## What the task asks
All entries below are to be copied precisely as they appear.

## Data records
BEGIN

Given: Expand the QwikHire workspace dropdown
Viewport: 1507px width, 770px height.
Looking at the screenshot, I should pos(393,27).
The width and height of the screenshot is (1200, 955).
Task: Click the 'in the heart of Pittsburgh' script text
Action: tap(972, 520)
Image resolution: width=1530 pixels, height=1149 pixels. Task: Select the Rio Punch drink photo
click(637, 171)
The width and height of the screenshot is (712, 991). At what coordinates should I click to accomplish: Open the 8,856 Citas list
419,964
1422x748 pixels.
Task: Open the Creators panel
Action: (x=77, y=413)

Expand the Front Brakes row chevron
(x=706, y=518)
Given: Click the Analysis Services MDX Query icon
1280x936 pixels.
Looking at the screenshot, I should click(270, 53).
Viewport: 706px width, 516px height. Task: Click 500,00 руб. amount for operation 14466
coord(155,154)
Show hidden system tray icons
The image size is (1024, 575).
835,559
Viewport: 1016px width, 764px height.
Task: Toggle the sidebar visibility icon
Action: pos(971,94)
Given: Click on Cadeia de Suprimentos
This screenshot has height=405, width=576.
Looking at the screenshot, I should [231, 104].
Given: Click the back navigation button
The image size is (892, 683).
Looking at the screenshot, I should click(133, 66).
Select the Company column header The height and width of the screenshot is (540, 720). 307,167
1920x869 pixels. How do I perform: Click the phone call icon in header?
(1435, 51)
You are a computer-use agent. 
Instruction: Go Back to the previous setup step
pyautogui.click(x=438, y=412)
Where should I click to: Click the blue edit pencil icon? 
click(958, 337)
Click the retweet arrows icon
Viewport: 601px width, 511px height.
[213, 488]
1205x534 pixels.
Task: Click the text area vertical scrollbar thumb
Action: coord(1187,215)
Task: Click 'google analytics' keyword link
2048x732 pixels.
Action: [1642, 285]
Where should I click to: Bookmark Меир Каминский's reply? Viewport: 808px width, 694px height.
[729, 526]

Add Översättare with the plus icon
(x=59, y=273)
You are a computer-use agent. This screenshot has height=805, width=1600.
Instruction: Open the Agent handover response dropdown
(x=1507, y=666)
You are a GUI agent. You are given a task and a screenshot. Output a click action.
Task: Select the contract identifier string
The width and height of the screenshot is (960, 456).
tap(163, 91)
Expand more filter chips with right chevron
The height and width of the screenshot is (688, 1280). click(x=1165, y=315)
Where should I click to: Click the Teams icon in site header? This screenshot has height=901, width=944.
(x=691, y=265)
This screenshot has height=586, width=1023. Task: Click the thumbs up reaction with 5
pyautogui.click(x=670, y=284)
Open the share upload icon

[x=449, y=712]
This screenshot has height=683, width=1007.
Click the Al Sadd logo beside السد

END

## Response below
Given: Expand the QwikHire workspace dropdown
Viewport: 1507px width, 770px height.
Looking at the screenshot, I should pos(393,27).
The width and height of the screenshot is (1200, 955).
Task: Click the 'in the heart of Pittsburgh' script text
Action: tap(972, 520)
Image resolution: width=1530 pixels, height=1149 pixels. Task: Select the Rio Punch drink photo
click(637, 171)
The width and height of the screenshot is (712, 991). At what coordinates should I click to accomplish: Open the 8,856 Citas list
419,964
1422x748 pixels.
Task: Open the Creators panel
Action: (x=77, y=413)

Expand the Front Brakes row chevron
(x=706, y=518)
Given: Click the Analysis Services MDX Query icon
1280x936 pixels.
Looking at the screenshot, I should click(270, 53).
Viewport: 706px width, 516px height. Task: Click 500,00 руб. amount for operation 14466
coord(155,154)
Show hidden system tray icons
The image size is (1024, 575).
835,559
Viewport: 1016px width, 764px height.
Task: Toggle the sidebar visibility icon
Action: pos(971,94)
Given: Click on Cadeia de Suprimentos
This screenshot has height=405, width=576.
Looking at the screenshot, I should [231, 104].
Given: Click the back navigation button
The image size is (892, 683).
Looking at the screenshot, I should click(133, 66).
Select the Company column header The height and width of the screenshot is (540, 720). 307,167
1920x869 pixels. How do I perform: Click the phone call icon in header?
(1435, 51)
You are a computer-use agent. 
Instruction: Go Back to the previous setup step
pyautogui.click(x=438, y=412)
Where should I click to: Click the blue edit pencil icon? 
click(958, 337)
Click the retweet arrows icon
Viewport: 601px width, 511px height.
[213, 488]
1205x534 pixels.
Task: Click the text area vertical scrollbar thumb
Action: coord(1187,215)
Task: Click 'google analytics' keyword link
2048x732 pixels.
Action: [1642, 285]
Where should I click to: Bookmark Меир Каминский's reply? Viewport: 808px width, 694px height.
[729, 526]

Add Översättare with the plus icon
(x=59, y=273)
You are a computer-use agent. This screenshot has height=805, width=1600.
Instruction: Open the Agent handover response dropdown
(x=1507, y=666)
You are a GUI agent. You are given a task and a screenshot. Output a click action.
Task: Select the contract identifier string
The width and height of the screenshot is (960, 456).
tap(163, 91)
Expand more filter chips with right chevron
The height and width of the screenshot is (688, 1280). click(x=1165, y=315)
Where should I click to: Click the Teams icon in site header? This screenshot has height=901, width=944.
(x=691, y=265)
This screenshot has height=586, width=1023. Task: Click the thumbs up reaction with 5
pyautogui.click(x=670, y=284)
Open the share upload icon

[x=449, y=712]
This screenshot has height=683, width=1007.
Click the Al Sadd logo beside السد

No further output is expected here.